Dieu s’est totalement révélé dans ce petit enfant et il a révélé son immense proximité. Dans cet enfant, né dans la crèche, dans cette nuit de Noël, c’est vraiment Dieu qui se révèle en plénitude et qui s’offre dans le plus grand abandon, dans la plus grande fragilité. Et en même temps, un certain nombre de signes montrent qu’il est venu pour donner sa vie : dans le récit de Saint Luc, il y a un certain nombre de références qui nous renvoient directement à la finale de l’évangile, quand Jésus va être déposé, entouré de ce linge et déposé au tombeau, comme Marie l’avant entouré de ces langes et déposé dans la mangeoire. Il y a d’autres signes comme cela, dans saint Luc en particulier, qui nous invitent vraiment à considérer que ce petit enfant Jésus qui signifie « Dieu sauve » est venu pour nous sauver.
Et évidemment il y a une transformation du monde et dans cette venue de la lumière (vous savez que dans le livre de la Genèse, Dieu crée la lumière et il sépare la lumière des ténèbres), l’incarnation de cette lumière divine qui est Jésus « lumière du monde » entre en conflit avec les ténèbres. On voit bien dans l’évangile ce combat terrible qu’il y a entre deux puissances qui s’opposent : Hérode qui veut absolument savoir où est l’enfant, non pas pour aller l’adorer, mais pour l’éliminer car il le perçoit comme un danger. Et ne pouvant pas l’éliminer, alors il va éliminer tous les enfants de l’âge de Jésus, pour être sûr de ne pas le manquer.
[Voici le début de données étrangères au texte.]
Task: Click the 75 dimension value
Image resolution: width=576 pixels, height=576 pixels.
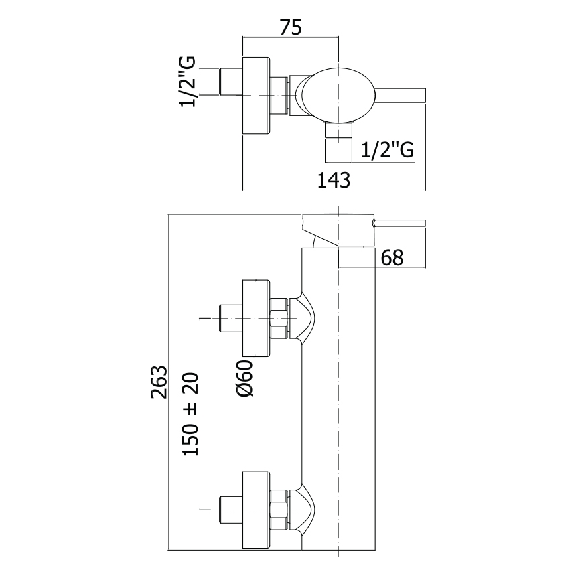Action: pyautogui.click(x=291, y=28)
On peut s’étonner : pourquoi Dieu qui est venu dans le monde pour nous sauver, n’a pas pu sauver la vie de ces enfants ? On ne sait pas bien combien il y en avait, mais même s’il n’y en avait qu’un, la question pouvait se poser… Et en même temps, pourquoi, depuis que l’humanité existe, il y a toujours des victimes qui sont mises à mort ? Nous savons bien sans porter de jugement, les nombreux avortements sont aussi des enfants victimes qui ne verront pas le jour… Et avec cette plainte, ces larmes de Dieu qui est vraiment notre Père et comme disait un enfant « qui nous aime comme une mère », qui souffre de toute vie qui ne peut pas s’épanouir sur cette terre.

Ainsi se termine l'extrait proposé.